Barry Fentiman Hall – ‘the unbearable sheerness of being, An Island Miscellany
www.wordsmithery.info, 2016 £5.00 + £1.50 postage
The poet’s intended (reader)
I started at the front, then flipped to the back.
Page 2: a picture of the sea with three dilapidated posts sticking out: each with a text label: OTHER, KENT and ESSEX. Opposite this, a poem in prosy long lines: ‘A tidal surge of swaling foulness sweeping in from the Smoke … / Mama Thames is daughter of the sea’
At the back an 11-page prose narrative begins ‘It is said that poets feel the pull of the ground in a keener way than other souls. [ …] They burn bright and burn fast. And this poet felt the fire in his veins so very fierce tonight, his heart fed through ribbons of magnesium.’
I didn’t really know what I’d got hold of, or or what was in it for me. I’m in Scotland. I'm a girl. I don’t empathise with ‘fire in his veins’ (or hers, come to that).
But further information on the website (though mysteriously, not in the pamphlet) helped me with context and allowed me a way in:
Thirteen poems and one story all inspired by the Isle of Sheppey. From scorpions, and teenagers, to an escaped dog and an encounter with a timeless entity, follow in BFH's fantastical footsteps as he travels round the island, observing and imagining, and make sure you beware the Big Bad...

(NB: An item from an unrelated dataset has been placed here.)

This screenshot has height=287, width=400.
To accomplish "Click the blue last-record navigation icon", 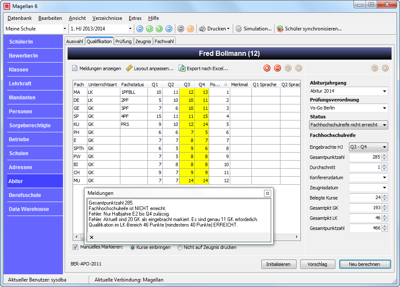I will click(169, 29).
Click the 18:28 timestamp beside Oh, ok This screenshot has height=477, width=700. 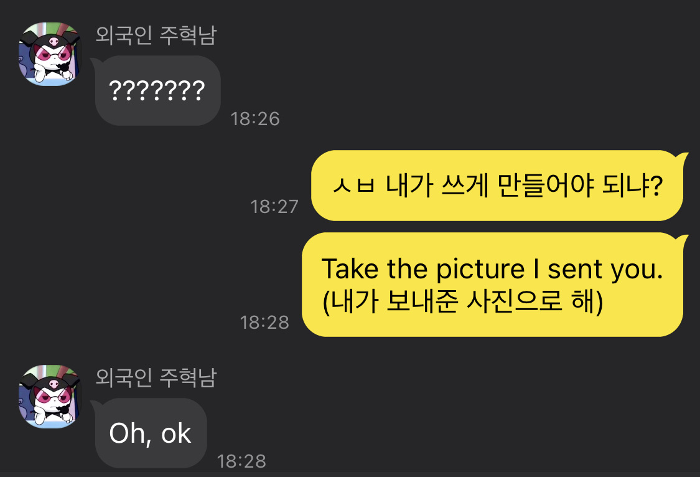click(x=241, y=461)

I’m still thinking, though, about intended readers. This pamphlet made me realise that I usually think the intended reader is me, though not always, and when I feel it’s not me, there’s a bit of a problem. I have a not very robust theory that the poems I like best seem somehow to be about me, even when they’re not. When I reached ‘Against the clock’, though, I felt it could be mine:
We are the zero hours,
The significant others,
The sanctioned,
The signers,
The kept lady diners.
There’s more. I warmed to this one because I felt it was for me and about me and there was space for me to get inside the lines and be moved. Which I was.